Document passage Start Marker
By Shafiqullah Aziz & Sara Jaffri
“Open the door or we’ll kill you!” are hardly the words Reshma* anticipated hearing outside the doors of her new apartment shortly after moving in. Neither did she imagine that although the unit was mostly clean, the very obvious soya sauce-coloured stains on the living room walls and some of the kitchen cabinets would reveal a much darker and disturbing truth behind them.
After her move into a Markham and Eglinton area high-rise at the beginning of April this year, Reshma started getting to know her neighbours a little better and having conversations with them. During one of these conversations, a neighbour asked her if she knew anything about the brutal attack that happened in her apartment before she moved in. Of course, she was at a loss for words and dumbfounded. Other neighbours confirmed the same story.
Two weeks before Reshma moved into 3400 Eglinton Avenue East, a man living in her current apartment was beaten bloody by his step-sons. The incident had left the hallway outside of her unit filled with blood, and the man later died in hospital. She quickly realized what the stains on her apartment wall really were.
Document passage End Marker
Records provided Start Marker
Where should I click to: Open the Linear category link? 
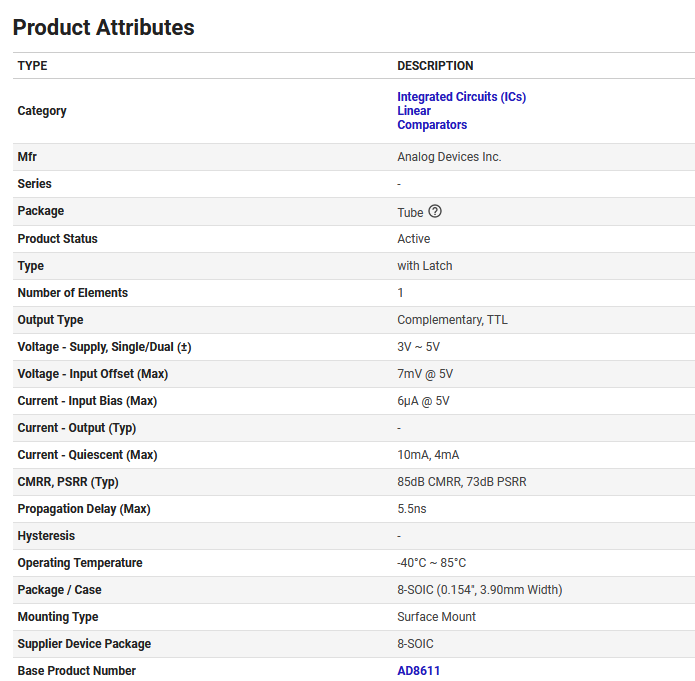[414, 111]
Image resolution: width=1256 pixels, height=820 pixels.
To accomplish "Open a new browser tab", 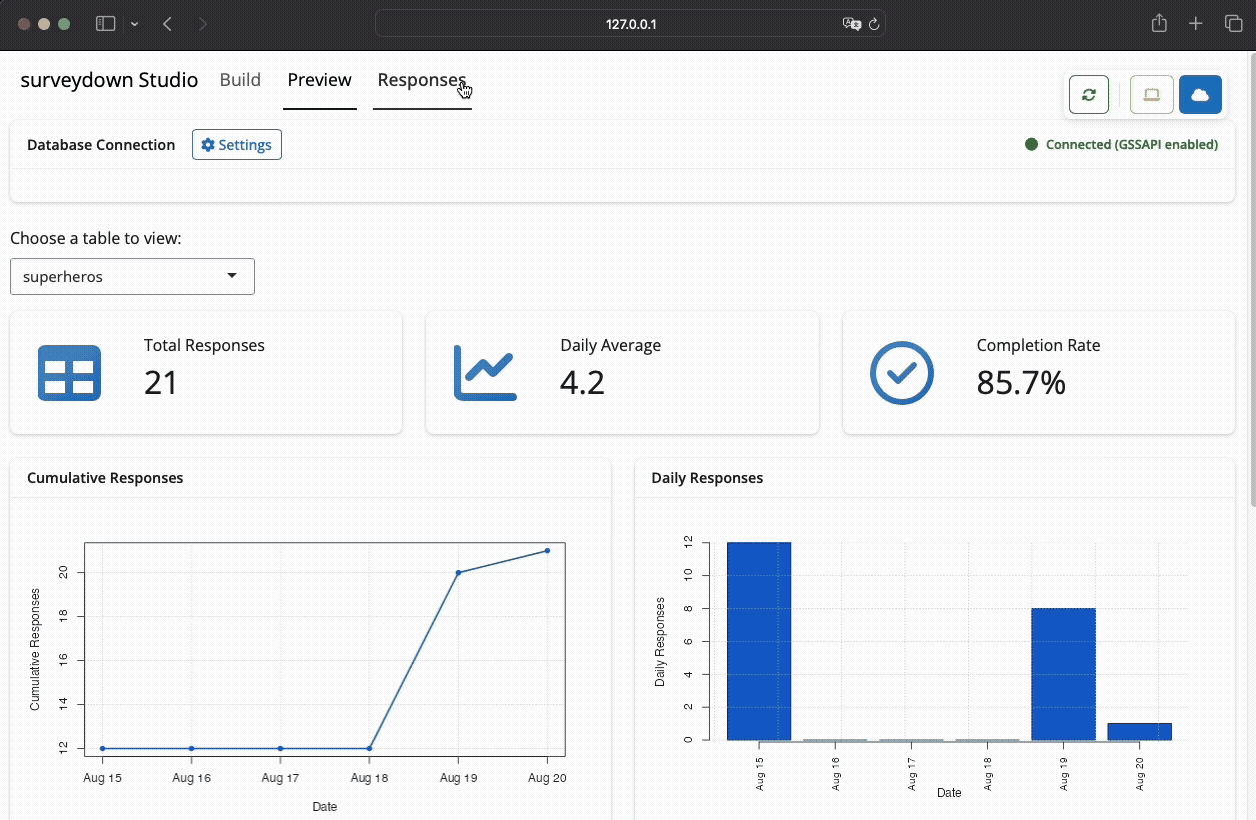I will 1196,24.
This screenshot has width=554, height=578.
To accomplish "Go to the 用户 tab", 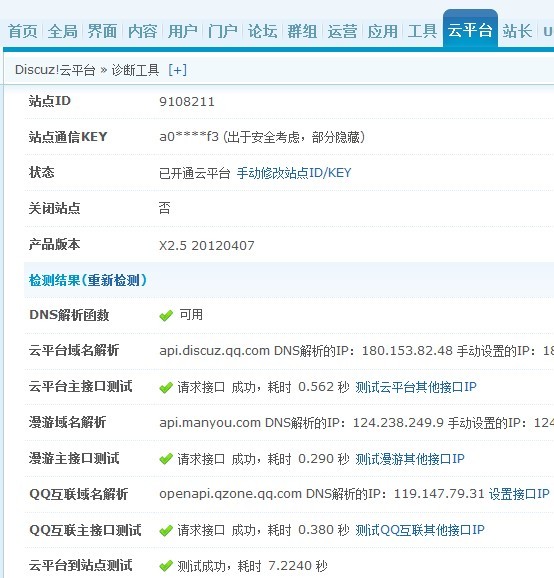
Records provided End Marker
**The problem:** Extend the article about Reshma's apartment at 3400 Eglinton Avenue East, starting after its last sentence. The rows were taken from a separate source.

**Answer box:**
The superintendent made no prior disclosure to Reshma about the murder, nor any attempt to inform her of what situation her apartment was in. The building management had hastily brought in the new tenant within two weeks after the beating and death had occurred, after the wife of the murdered father ran away from the building. The rush to bring in new tenancy to the unit explains why the blood had not even been cleaned from the apartment, despite it resulting in an unclean and hazardous living situation for Reshma and her two-year-old son.
To make matters worse, there have been several instances where people have come to Reshma’s door, demanding to speak to the previous tenants who used to live in the apartment. Sometimes the visitors knocked, and at other times there has been more aggressive banging and issuing of death threats and warnings. Reshma reports that once somebody knocked on her door shouting, “you borrowed money from me, give me back my money!”. When she approached the police for assistance, they simply advised her to not open the door when people come around. No action was taken by the superintendent to ensure Reshma’s safety.
The ongoing neglect by the building management pushed Reshma finally to want to move out of the apartment. Something as essential as clean drinking water is even out of reach as the unit pipes are rusted, forcing Reshma to spend on bottled water for herself and her child. “We want to vacate the unit and move out of this building” she remarks.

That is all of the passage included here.